而且下半场正好也让佩里西奇和曼朱基奇上去热热场,成名的老前辈被新秀小子压在冷板凳上多少有点尴尬,科瓦奇不希望队内爆发这种矛盾,于是决心要今早调节氛围。
沙德又回到了自己的快乐老家替补席,坐到第二排最外面,这个替补席三面的玻璃和顶棚,他就把脸贴到了旁边的玻璃上。因为他怎么解释自己没有脑震荡人家都不信,所以他有点快乐不起来了。更不快乐的是乔尔卢卡给大家发了一圈水之后就顺便坐他旁边了,省得在一堆腿脚前过来过去的。
光是被他的阴影笼罩到,沙德就忍不住像个夹尾巴小狗一样又往旁边缩了缩,屏住呼吸,不敢闻他身上那种类似不酸的青柠檬味。很久以后他才知道这不是什么青柠檬,而是龙舌兰酒味的香水,乔尔卢卡用了很多年。
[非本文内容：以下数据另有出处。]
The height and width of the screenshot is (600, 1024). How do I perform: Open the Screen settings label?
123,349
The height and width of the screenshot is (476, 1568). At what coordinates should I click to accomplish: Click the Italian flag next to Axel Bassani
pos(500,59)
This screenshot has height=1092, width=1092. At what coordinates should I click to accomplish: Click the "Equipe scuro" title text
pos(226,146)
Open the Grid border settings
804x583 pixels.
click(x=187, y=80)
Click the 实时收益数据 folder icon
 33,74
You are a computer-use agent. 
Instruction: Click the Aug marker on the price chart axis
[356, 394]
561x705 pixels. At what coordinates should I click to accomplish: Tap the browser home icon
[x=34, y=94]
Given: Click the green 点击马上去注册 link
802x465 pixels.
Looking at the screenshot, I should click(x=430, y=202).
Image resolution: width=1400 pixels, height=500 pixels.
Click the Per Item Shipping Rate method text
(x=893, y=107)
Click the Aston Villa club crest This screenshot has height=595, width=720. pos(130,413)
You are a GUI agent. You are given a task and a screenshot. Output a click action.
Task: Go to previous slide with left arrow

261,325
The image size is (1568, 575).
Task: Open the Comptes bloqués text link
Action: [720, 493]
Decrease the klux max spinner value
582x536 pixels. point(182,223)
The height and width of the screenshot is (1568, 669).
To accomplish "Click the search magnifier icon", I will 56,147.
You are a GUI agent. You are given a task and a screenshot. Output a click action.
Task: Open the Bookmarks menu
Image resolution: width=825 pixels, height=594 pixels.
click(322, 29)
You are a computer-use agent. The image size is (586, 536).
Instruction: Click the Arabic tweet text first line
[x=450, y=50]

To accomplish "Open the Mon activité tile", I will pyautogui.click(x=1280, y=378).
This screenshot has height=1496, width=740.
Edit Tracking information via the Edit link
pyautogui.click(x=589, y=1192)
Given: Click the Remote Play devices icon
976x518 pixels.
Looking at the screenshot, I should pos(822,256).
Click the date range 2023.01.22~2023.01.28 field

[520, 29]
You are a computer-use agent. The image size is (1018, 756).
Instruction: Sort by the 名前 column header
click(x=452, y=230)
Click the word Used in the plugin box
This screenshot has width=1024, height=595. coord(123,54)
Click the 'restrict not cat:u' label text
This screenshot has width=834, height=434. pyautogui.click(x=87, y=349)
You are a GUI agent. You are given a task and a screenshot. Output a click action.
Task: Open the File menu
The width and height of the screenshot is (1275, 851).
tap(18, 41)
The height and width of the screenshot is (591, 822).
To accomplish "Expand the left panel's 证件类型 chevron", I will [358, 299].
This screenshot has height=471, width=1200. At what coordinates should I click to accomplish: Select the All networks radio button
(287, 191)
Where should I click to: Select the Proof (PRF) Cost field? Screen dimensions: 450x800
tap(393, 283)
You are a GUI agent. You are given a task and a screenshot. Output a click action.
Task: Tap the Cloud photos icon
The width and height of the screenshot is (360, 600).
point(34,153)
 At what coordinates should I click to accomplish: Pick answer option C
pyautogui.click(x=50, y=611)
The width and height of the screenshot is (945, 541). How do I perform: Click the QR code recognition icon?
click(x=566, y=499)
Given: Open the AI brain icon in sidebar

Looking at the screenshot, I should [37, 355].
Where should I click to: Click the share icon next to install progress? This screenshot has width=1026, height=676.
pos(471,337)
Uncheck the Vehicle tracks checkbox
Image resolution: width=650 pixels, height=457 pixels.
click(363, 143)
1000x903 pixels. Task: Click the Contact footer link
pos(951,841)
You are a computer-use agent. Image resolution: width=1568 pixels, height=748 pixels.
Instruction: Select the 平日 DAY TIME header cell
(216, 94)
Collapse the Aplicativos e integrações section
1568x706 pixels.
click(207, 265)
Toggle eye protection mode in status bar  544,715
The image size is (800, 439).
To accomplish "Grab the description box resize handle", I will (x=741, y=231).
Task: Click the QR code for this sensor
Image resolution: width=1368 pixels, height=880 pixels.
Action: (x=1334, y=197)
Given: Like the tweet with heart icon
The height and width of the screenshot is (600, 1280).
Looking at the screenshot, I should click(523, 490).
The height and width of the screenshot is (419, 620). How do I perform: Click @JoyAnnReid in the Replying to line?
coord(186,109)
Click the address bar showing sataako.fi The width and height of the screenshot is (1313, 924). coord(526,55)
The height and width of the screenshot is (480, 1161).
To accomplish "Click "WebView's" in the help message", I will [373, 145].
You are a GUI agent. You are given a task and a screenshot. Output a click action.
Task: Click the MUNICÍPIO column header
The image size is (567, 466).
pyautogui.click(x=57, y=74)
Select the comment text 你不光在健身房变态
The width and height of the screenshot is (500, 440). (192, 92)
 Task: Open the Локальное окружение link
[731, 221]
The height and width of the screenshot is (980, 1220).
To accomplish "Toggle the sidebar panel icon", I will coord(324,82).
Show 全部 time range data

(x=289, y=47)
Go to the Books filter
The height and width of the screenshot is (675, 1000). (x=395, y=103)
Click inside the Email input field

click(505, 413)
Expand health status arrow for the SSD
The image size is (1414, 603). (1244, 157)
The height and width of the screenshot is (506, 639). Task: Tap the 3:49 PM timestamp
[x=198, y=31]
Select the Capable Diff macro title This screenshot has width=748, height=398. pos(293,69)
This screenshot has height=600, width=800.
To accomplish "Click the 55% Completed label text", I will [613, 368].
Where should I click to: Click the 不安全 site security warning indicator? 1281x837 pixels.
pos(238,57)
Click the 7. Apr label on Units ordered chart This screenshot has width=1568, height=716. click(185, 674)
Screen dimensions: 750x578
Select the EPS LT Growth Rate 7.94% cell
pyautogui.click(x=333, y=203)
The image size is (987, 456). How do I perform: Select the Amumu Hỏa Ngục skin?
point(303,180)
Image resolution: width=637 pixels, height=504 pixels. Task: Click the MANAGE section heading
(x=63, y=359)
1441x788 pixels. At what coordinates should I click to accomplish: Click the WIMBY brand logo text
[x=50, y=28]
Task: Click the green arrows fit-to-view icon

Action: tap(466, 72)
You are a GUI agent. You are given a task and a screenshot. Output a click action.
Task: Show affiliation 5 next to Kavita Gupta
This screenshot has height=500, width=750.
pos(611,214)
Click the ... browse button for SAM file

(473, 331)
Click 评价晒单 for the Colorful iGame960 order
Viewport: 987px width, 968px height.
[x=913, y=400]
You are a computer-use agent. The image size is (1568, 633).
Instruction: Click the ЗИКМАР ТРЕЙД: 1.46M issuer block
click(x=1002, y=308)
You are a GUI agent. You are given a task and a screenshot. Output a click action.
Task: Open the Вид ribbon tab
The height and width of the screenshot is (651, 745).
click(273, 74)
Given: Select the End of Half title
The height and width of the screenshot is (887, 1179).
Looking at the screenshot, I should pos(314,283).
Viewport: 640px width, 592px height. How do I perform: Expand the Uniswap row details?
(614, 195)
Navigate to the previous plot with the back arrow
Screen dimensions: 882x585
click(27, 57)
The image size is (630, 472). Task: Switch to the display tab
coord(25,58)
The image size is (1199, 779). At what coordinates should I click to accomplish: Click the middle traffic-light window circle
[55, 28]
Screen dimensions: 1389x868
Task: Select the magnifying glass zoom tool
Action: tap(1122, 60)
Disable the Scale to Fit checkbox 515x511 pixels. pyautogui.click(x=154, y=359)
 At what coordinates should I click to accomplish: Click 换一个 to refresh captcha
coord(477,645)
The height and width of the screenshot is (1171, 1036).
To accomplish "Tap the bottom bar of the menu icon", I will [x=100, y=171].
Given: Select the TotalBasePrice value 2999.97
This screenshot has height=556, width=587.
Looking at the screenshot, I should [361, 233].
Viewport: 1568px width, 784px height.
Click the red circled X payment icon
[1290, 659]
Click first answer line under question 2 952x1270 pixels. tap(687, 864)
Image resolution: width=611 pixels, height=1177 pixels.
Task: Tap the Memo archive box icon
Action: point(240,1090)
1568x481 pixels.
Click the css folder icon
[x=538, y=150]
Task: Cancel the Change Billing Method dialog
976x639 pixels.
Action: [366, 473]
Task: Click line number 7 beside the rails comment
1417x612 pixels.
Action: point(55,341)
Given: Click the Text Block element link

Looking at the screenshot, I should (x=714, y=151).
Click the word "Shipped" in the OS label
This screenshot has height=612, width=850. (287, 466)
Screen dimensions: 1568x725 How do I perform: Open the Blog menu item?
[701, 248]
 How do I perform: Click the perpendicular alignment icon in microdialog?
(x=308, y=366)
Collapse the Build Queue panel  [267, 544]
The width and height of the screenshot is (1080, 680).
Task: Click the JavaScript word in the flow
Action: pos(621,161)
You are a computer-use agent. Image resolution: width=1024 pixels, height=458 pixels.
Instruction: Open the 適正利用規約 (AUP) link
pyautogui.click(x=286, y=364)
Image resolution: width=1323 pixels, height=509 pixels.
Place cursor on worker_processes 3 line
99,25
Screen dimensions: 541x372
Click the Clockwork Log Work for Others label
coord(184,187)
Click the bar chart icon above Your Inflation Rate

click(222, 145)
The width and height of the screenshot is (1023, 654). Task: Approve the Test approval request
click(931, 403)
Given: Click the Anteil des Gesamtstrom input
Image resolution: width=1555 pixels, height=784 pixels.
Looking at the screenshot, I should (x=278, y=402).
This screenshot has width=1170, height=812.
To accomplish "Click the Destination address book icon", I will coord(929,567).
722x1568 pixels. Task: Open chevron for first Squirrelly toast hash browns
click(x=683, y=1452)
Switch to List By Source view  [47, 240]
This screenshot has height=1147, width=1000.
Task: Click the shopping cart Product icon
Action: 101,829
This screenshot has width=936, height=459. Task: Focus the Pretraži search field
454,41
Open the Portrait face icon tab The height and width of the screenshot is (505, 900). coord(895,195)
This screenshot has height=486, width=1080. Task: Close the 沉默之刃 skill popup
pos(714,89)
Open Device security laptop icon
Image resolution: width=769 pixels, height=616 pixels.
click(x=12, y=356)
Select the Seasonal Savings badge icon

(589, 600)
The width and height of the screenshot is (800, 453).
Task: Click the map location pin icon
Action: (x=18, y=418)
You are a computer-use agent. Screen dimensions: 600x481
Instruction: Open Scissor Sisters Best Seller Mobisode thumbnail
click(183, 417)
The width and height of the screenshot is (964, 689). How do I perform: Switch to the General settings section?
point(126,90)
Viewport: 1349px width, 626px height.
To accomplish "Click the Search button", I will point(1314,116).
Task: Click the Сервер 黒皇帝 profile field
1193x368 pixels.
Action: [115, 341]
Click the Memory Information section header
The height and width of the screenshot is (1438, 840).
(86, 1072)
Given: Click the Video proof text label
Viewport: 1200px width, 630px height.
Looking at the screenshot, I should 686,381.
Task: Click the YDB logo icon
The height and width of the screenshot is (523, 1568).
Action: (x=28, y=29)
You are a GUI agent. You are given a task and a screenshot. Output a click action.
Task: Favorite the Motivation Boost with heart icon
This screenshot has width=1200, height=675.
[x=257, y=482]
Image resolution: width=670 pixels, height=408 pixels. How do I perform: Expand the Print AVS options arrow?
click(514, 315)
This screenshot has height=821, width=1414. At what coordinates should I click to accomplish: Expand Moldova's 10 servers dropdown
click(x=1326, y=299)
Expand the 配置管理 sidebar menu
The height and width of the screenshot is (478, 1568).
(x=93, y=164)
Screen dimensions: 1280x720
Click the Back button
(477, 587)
高大的后卫感觉到他在旁边瑟瑟发抖,脸上依然挂着认真的神情看着球场,仿佛什么都没注意到,心里却忍不住一阵阵发笑。沙德看起来像是头不舒服缩在
椅子里头靠着玻璃看比赛,微微蹙着眉头看着乌克兰队的半场,小脸苍白,连鼻尖抵在玻璃上都没注意到,好像一个刚刚还在和小伙伴们一起快乐玩耍现在却生病了只能趴窗台看的小孩子,惹得解说都没忍住心疼了他两句。
观赛楼里的妈妈粉们更是哀嚎一片,随机攻击乱入小组的钓鱼佬发疯,让他们这辈子都不准再钓鱼了,鱼鱼世界上最可怜的小动物!
钓鱼佬流泪了:说得好像我想钓就能钓得起来似的!
实际上沙德只是在隔着玻璃,在偷偷看舍甫琴科罢了。上一次他看得很开心,一直傻笑,这一次却难过了起来,喜爱来得太强烈,于是大脑像是在生产伤心情绪进行对冲似的。
就好像有时候人们甚至没有和自己喜欢的对象打过招呼,就感觉自己失恋了。
沙德想到舍甫琴科甚至都不认识他,可能也不知道他叫什么名字——哦好吧,幸好上半场进了三个球,他会记住我——不对!上半场进了他们三个球?他肯定恨死我了。
于是他就只是一个被漂亮教练讨厌的脑震荡对手。
他的思绪在漫无边际地发散,他开始幻想舍甫琴科在切尔西踢球时用的是哪个更衣室柜子,也许是阿扎尔现在用的那一个,那他就曾经坐在他的座位上,往上面掉小饼干碎屑了——呃,对不起,还是不要是这一个了吧!
一切都在他的眼前晃动,像是变成了那种梦核电影,穿着蓝色球衣、一头金发的舍甫琴科在斯坦福桥颠球,在更衣室里坐在那儿擦头发,然后像开赛前在走廊通道里碰到他时那样,撩起头发冲着他微笑。年轻的他似乎更害羞,把脸低下了,于是金发垂落下来。沙德眨了眨眼睛,舍甫琴科消失了,而他惊讶地发现自己的额头上全是冷汗。
青柠檬的气味把他完全笼罩住了。
乔尔卢卡正有点担心地探头看他:“你确定还好吗,沙德?”
“我,我只是饿了。”沙德呆呆地揉了揉眼睛:“我想吃糖。”
他只是在胡说八道,可乔尔卢卡却真的笑了起来,从口袋中掏出了两块太妃糖:“嘘,我替你挡着,不要被摄像头拍到。”